これまで何度か地上天国の実現ということを書きましたが、
「地上天国」ってどんな世界なの?
原理講論では
「共生共栄共義主義社会」と書かれています。
それは、神を中心とした社会主義・共産主義のような社会ということですが、
わかりやすく言うと、
神様を親として、すべての人類が一つの家族になる、人類一家族社会を私たちは理想としています。

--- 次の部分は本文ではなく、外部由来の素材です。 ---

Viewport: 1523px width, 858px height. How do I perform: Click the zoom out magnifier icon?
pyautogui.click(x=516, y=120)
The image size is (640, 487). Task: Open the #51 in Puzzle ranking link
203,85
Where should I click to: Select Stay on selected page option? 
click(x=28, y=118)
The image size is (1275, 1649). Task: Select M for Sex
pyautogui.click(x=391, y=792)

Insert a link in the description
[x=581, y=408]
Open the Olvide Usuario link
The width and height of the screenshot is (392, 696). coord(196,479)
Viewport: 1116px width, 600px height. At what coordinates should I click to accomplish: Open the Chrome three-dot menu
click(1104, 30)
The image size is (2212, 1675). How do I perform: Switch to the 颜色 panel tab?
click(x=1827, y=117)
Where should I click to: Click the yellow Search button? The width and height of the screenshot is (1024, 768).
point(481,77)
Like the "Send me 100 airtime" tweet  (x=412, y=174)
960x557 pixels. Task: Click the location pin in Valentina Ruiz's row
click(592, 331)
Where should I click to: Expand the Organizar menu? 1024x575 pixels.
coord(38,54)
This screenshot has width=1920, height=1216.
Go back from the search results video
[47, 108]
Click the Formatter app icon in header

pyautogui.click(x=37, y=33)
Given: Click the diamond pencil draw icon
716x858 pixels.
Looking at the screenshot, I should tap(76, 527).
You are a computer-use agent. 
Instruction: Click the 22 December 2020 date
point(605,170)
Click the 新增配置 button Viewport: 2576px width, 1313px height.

ここまでは、統一教会信者すべての共通認識だと思いますが、
じゃあ、そこでは私たちは具体的にどのように生活するのか、ということについては、あまり考えられていないように思います。
ある人は、韓国の清平にある箱モノが地上天国のモデルだと思っているようですが、私には、普段の日常生活を営むような場所には思えません。
文師は、南米で理想村と理想的な国家のモデルを造ろうと、農場を造られました。しかし、結局中途半端な状態で韓国に戻られ、南米摂理は軌道に載せられなかったようです。
私も、ライフワークとして、私の周りに地上天国のモデルを造ろうと思っていますから、具体的にどんな形にしていくか、当然考えなければなりません。設計図もなくつくることはできませんからね。
私が家庭を持って違和感を感じたのが、
それまでの教会での独身時代は、ほぼほぼ共同生活でした。月にわずかの小遣いをもらう以外にお金はありませんでしたが、衣食住は保証されていました。それが、祝福を受け家庭を持つようになると、住むところも自分で探し(一般社会では普通のことですが)、子育てやら何やら、すべて家庭内で解決しなければならなくなりました。それまで組織の丸抱えだったのが、急に外に放り出された感じでした。
しかも、祝福家庭は子だくさんが多いですから、私の妻などは子供のことで手いっぱいになってしまいます。当時は、私もまだまだ未熟で、あまり家のことに協力的でなかったかもしれません。人格完成など程遠い若い二人が家庭を持つわけですから、いろいろ上手くいかないことも出てくるのも当然のことです。
文師は、祝福家庭は一緒に住むように語られたと聞きます。
私も一時期、親しくしていた祝福家庭と同じ住宅に住んでいたことがあり、その時は子供を預かってもらったり、いろいろと協力し合って生活することができました。
「コレクティブハウス」というのがあります。北欧から始まり、世界の各地に広まった、複数の家庭が一緒に暮らす住宅です。独立した専用の住居とみんなで使う共有すベースがあり、生活の一部を共有化する住まいです。(参考:特定非営利活動法人コレクティブハウジング社ホームページ)
地上天国での住まいもこんな感じがよいと思います。一緒に暮らすことに抵抗のある人もいるでしょうし、デメリットもあると思いますが、それを上回るメリットがあるように思うのです。子育てもみんなで協力できるし、子供にとっても親以外のたくさんの大人と関わりの中で育つことは、学ぶことも多いだろうし、心の安定にもつながるように思います。みんなの目があることで、児童虐待も起こりにくいでしょう。昔の日本の大家族や長屋での暮らしみたいな感じですかね。